Sinnvoll und angezeigt wären andere Reformen im Steuerrecht: Die IG Metall und der DGB fordern schon lang im DGB-Steuerkonzept, dass die Einkommensteuer für die Mitte abgesenkt wird und stattdessen ein größerer Anteil der Steuereinnahmen bei Topverdienern und über eine Vermögenssteuer eingenommen wird. Denn: Diese Steuererhöhungen würden nur die treffen, die es verschmerzen könnten. Eine starke Steuerentlastung für die Mitte aber wäre wirklich ein Impuls für die Wirtschaft.

Unternehmensstandort – haben wir einen Wettbewerbsnachteil?

Arbeitgeber, FDP und Union haben schon oft den Unternehmensstandort totgesagt. Auch in den aktuellen Papieren werden wieder einmal Maßnahmen zur Deregulierung gefordert:

  • Besteuerung von Unternehmen: Oft heißt es mit Verweis auf die Steuersätze, Deutschland habe eine besonders hohe Unternehmensbesteuerung. Allerdings sollte nicht nur der Steuersatz verglichen werden, sondern die effektive Steuerbelastung von Unternehmen. Hier zeigt sich: Deutschland liegt zwar deutlich über dem EU-Schnitt, aber auf einem Niveau mit den anderen großen Industrieländern. Die USA, Großbritannien, Frankreich, Japan – all diese Länder liegen bei der effektiven Belastung nah beieinander. Außerdem sollte klar sein: Ein Steuerwettlauf nach unten produziert nur Verlierer.
  • Lieferkettengesetz: Das Lieferkettengesetz wird vonseiten der FDP und der Arbeitgeber nur als eine Belastung für die Wirtschaft dargestellt. Tatsächlich ist das Gesetz ein wichtiger Schritt zu einer Verbesserung der Sozialstandards entlang internationaler Lieferketten und damit sozialer Fortschritt. Kleine und mittlere Betriebe sind außerdem noch ausgenommen.

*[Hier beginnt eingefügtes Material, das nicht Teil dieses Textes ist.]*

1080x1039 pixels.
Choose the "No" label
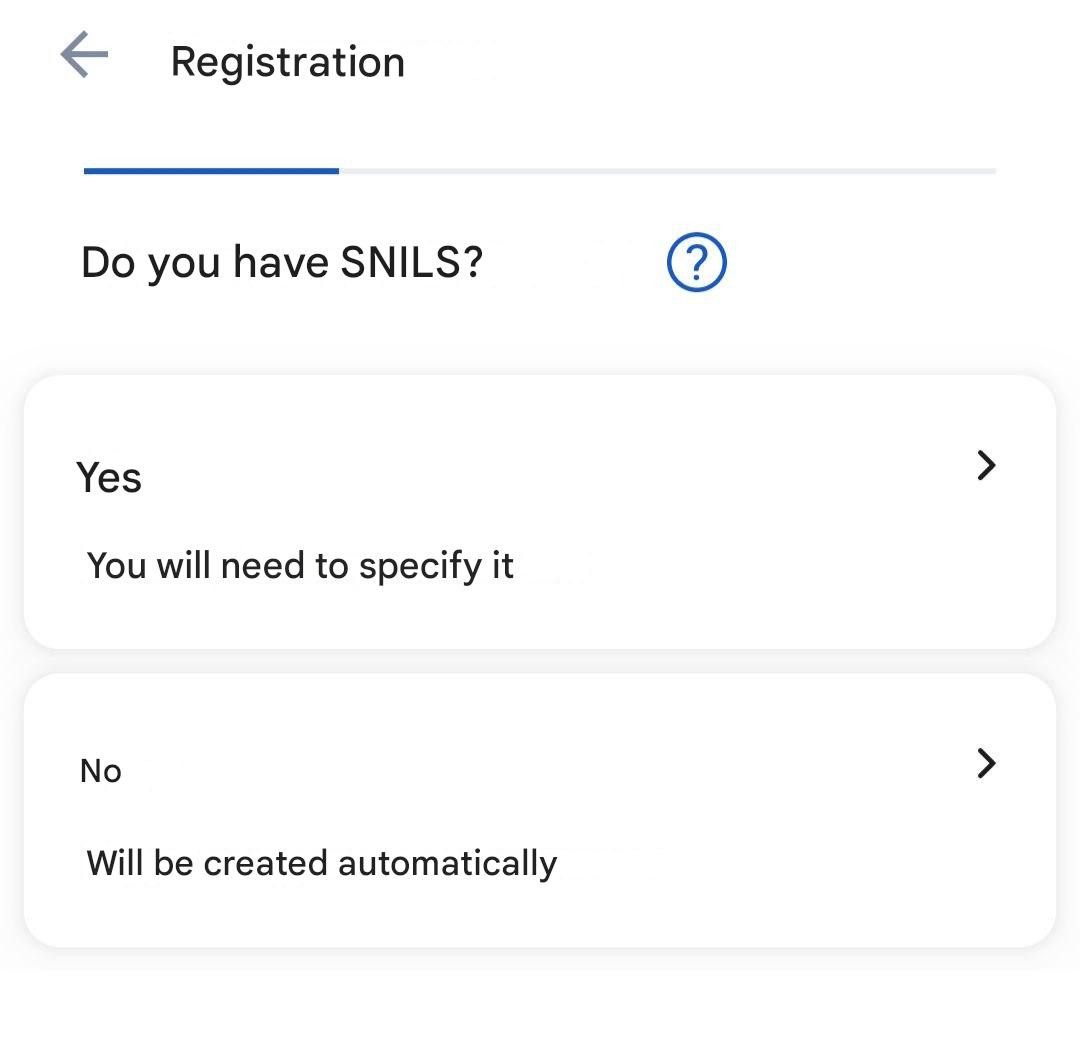coord(101,771)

Viele Dinge spielen bei der Standortqualität eine Rolle: Die Ausbildungsqualität, verlässliche Infrastrukturen, eine effiziente Verwaltung. Wenn Deutschland derzeit einen Wettbewerbsnachteil hat, dann nicht zuletzt, weil seine Infrastrukturen internationalen Ansprüchen nicht genügen. Statt also auf Steuereinnahmen zu verzichten, sollte die Bundesregierung mutig in die Infrastrukturen der Transformation investieren.